Baltimore, Md., Aug 18, 2016 / 23:17 pm
A monument of the Ten Commandments outside a Maryland courthouse is safe, after a lawsuit against it was dropped this week.
The monument was donated in 1957 by the Fraternal Order of Eagles. It stands on the courthouse grounds in Allegany County, near a monument to George Washington.
Jeffrey Davis, a man living in the neighboring county but owning property in Allegany County, had filed a lawsuit saying that he was offended by the monument. He dropped that lawsuit Tuesday, without offering his reason for doing so.
The monument in question was similar to one, also donated by the Fraternal Order of Eagles, on the grounds of the Texas Capitol. That monument was upheld by the Supreme Court, which ruled in 2005 that it did not violate the Establishment Clause.
Attorneys defending the Maryland monument applauded the dropping of the lawsuit.
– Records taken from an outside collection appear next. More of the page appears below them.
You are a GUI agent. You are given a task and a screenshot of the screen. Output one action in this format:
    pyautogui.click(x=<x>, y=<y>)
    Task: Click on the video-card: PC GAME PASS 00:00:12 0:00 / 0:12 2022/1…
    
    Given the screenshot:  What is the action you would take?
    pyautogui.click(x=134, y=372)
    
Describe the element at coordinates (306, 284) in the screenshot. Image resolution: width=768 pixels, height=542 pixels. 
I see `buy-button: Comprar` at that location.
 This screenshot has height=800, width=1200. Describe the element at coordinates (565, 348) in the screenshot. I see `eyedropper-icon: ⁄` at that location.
"The emotional response of an offended passerby doesn't automatically amount to a violation of the Establishment Clause," said Brett Harvey, senior counsel for Alliance Defending Freedom, which is representing the Allegany County commissioners alongside Jones Day attorneys.
The attorneys had previously filed a motion to dismiss the lawsuit.
"Mr. Davis was right to end his quest to uproot this monument, which is virtually identical to a monument in Texas that the U.S. Supreme Court already upheld," Harvey said. "Because the county's monument would survive constitutional scrutiny, we are pleased that it will be able to stay."
The Supreme Court has questioned such "offended observer" claims. In 2014, the court said in Town of Greece v. Galloway that adults "often encounter speech they find disagreeable; and an Establishment Clause violation is not made out any time a person experiences a sense of affront from the expression of contrary religious views."